[Dataset entries]
•••••

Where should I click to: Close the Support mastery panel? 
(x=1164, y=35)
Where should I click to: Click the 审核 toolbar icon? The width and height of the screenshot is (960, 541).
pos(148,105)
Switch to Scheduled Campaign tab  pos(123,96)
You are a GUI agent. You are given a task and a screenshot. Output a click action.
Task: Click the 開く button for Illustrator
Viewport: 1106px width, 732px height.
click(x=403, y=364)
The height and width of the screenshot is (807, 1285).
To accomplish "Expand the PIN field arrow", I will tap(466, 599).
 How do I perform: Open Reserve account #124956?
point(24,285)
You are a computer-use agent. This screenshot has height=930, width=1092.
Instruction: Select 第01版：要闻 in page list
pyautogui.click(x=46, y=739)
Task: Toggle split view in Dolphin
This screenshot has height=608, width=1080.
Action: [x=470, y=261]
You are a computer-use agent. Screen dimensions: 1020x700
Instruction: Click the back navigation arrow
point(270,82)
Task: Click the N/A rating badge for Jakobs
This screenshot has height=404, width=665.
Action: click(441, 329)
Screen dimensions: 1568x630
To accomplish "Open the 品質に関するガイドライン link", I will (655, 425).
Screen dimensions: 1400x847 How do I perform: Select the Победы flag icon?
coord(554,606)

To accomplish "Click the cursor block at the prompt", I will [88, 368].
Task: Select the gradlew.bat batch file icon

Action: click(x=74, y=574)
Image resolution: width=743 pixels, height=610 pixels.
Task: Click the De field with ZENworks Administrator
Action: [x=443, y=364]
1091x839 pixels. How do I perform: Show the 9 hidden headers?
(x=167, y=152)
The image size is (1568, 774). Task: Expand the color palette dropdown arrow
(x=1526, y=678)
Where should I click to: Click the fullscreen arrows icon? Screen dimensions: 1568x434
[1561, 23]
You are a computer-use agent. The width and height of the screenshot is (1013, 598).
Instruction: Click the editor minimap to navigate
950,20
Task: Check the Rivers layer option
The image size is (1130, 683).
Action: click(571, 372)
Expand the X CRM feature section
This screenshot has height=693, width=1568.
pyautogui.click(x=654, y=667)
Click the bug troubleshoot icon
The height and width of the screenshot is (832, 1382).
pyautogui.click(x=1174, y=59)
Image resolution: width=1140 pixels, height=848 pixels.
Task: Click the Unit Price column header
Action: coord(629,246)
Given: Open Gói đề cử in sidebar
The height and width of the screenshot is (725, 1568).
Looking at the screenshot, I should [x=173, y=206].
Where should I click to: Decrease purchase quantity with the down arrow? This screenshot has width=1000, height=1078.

•••••

_Exercise directions:_
Look through the entries. Copy out each line with "computer" in it.

_Reply to the task:_
You are a computer-use agent. This screenshot has height=930, width=1092.
You are a computer-use agent. Screen dimensions: 1020x700
You are a computer-use agent. The width and height of the screenshot is (1013, 598).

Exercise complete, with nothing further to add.